- REQUIRED TASK A
Switch "English" to "French" in the records, from the first line through the line containing "Looking at the screenshot, I should click(1198, 202).", and give those lines again with nothing else changed.
# TEXT EXTRACT start
With such a brazen and uneconomic massive short position,
dealer-engineered selloffs can't be ruled out, although this
monster short could just as easily blow up in the dealers'
face. Holding tight is the order of the day.
It is becoming increasingly clear that the manipulative short
position is running smack into a tightening wholesale
physical market. Even though the dealers added 30 million
net paper ounces short in the latest reporting week, the real
physical silver story is very different.
I've been told that the Central Fund of Canada still hasn't
received the last million to million and a half ounces of the
5 million the fund purchased four months ago. Further, Central
Fund was told it may take months longer.
Huh? Does that sound like the kind of news to make someone
aggressively short silver to the tune of tens and many hundreds
of millions of paper ounces? And if recent talk from reliable
sources is true in regard to a Canadian individual buying 8
million ounces for delivery, you have to wonder where the real
silver will come from.
The simple fact is that without the massive naked short
position on the COMEX, the price of silver would be sharply
higher. This is so basic tat I hesitate to point it out. Yet so
many, like mining company managements, pretend not to
make the connection.
Please take the time to pass on my suggestion to the mining
companies.
Lately I've noticed a curious trend developing in the
establishment silver research and analytical community. More
analysts are commenting on the COT position on silver and
are commenting on the absolutely huge size of the total
commitment. But instead of focusing on the obvious -- the
uneconomic short side of that position -- they are talking only
about the long side.
I don't know whether to find this humorous or disingenuous.
While it's true that the tech funds that currently populate the
long side of COMEX silver are subject to sell at certain price
points that can cause a temporary price decline, what the
establishment analysts seem desperate to avoid is the basic
difference between a long and a short.
Buying something, anything, or going long, is a very natural
and everyday occurrence for just about everyone. Selling short
anything -- that is, selling something you don't own but you
sell anyway -- is a unique transaction. Most people will never
do it.
I know selling short is an integral aspect of commodity futures
trading, but when an extraordinary level of both buying (longs)
and selling short exists to the point where more is bought and
sold short of a commodity than exists in the world, looking only
at the long side is nuts. A 12-year-old should be able to tell you
that the short side is the problem.
All longs have to do is write out a check to take delivery if they
so choose. Shorts may have to scrape up material that doesn't
exist, a distinctly more difficult exercise. And on top of
everything else, you must remember that the longs are basically
many in number and unrelated, while the naked shorts are a
concentrated few who seem to read off the same playbook.
# TEXT EXTRACT end
- REQUIRED TASK B
Reproduce the passage on silver short positions from "I don't know" to "and a short.".
# SOURCE DATA start
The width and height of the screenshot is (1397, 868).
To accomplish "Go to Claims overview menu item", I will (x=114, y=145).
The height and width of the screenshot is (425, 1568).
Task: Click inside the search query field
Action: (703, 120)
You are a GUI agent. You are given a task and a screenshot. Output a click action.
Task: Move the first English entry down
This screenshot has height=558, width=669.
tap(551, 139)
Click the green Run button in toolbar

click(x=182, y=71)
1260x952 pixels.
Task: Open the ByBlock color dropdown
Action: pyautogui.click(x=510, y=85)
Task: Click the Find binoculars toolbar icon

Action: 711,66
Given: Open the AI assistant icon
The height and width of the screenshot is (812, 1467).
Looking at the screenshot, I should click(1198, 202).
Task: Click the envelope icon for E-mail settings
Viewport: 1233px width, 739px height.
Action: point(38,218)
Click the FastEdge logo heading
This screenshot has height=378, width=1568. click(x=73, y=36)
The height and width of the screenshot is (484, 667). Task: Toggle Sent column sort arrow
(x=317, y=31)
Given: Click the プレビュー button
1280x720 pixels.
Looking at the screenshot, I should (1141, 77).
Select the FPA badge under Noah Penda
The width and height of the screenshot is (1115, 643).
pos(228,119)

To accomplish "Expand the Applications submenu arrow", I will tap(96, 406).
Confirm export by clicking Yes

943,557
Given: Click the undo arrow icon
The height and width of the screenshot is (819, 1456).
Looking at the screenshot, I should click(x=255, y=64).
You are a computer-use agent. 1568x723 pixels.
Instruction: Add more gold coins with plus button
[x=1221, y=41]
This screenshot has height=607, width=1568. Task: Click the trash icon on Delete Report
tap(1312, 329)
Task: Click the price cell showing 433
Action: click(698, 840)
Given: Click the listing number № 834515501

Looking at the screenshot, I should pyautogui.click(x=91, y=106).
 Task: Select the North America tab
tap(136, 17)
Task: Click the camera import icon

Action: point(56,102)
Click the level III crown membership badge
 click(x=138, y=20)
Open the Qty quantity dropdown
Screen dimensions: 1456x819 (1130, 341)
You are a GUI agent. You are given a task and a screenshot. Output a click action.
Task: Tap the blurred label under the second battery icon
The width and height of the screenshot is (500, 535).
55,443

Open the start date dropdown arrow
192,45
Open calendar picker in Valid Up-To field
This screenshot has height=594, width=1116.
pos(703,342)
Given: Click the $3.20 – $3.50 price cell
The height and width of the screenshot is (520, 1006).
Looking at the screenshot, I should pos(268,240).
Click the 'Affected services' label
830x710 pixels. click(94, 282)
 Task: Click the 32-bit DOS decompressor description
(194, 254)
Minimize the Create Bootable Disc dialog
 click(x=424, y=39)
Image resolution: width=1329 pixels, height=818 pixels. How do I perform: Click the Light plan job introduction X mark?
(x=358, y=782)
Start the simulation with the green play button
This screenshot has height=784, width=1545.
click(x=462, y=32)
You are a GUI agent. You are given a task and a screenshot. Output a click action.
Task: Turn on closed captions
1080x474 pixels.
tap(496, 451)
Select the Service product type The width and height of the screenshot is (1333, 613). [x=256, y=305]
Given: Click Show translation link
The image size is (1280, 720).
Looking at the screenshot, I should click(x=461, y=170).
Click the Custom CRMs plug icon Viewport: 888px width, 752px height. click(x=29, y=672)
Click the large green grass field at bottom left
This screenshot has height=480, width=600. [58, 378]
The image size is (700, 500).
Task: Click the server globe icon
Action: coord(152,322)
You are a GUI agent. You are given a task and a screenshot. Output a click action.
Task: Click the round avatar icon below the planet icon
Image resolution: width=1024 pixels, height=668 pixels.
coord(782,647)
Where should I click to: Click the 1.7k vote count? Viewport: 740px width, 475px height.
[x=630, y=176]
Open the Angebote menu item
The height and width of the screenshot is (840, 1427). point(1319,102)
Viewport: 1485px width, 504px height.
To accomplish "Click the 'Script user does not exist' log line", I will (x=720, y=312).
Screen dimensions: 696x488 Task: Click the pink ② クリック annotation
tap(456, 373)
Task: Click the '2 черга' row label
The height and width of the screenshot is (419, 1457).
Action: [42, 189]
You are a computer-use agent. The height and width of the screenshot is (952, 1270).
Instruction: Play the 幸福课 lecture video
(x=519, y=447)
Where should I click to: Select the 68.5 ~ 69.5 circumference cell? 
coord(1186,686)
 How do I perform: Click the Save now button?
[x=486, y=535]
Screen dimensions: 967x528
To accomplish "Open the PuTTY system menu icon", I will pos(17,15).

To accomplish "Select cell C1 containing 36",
# SOURCE DATA end
- WRITTEN ANSWER A
The width and height of the screenshot is (1397, 868).
To accomplish "Go to Claims overview menu item", I will (x=114, y=145).
The height and width of the screenshot is (425, 1568).
Task: Click inside the search query field
Action: (703, 120)
You are a GUI agent. You are given a task and a screenshot. Output a click action.
Task: Move the first French entry down
This screenshot has height=558, width=669.
tap(551, 139)
Click the green Run button in toolbar

click(x=182, y=71)
1260x952 pixels.
Task: Open the ByBlock color dropdown
Action: pyautogui.click(x=510, y=85)
Task: Click the Find binoculars toolbar icon

Action: 711,66
Given: Open the AI assistant icon
The height and width of the screenshot is (812, 1467).
Looking at the screenshot, I should click(1198, 202).

- WRITTEN ANSWER B
I don't know whether to find this humorous or disingenuous.
While it's true that the tech funds that currently populate the
long side of COMEX silver are subject to sell at certain price
points that can cause a temporary price decline, what the
establishment analysts seem desperate to avoid is the basic
difference between a long and a short.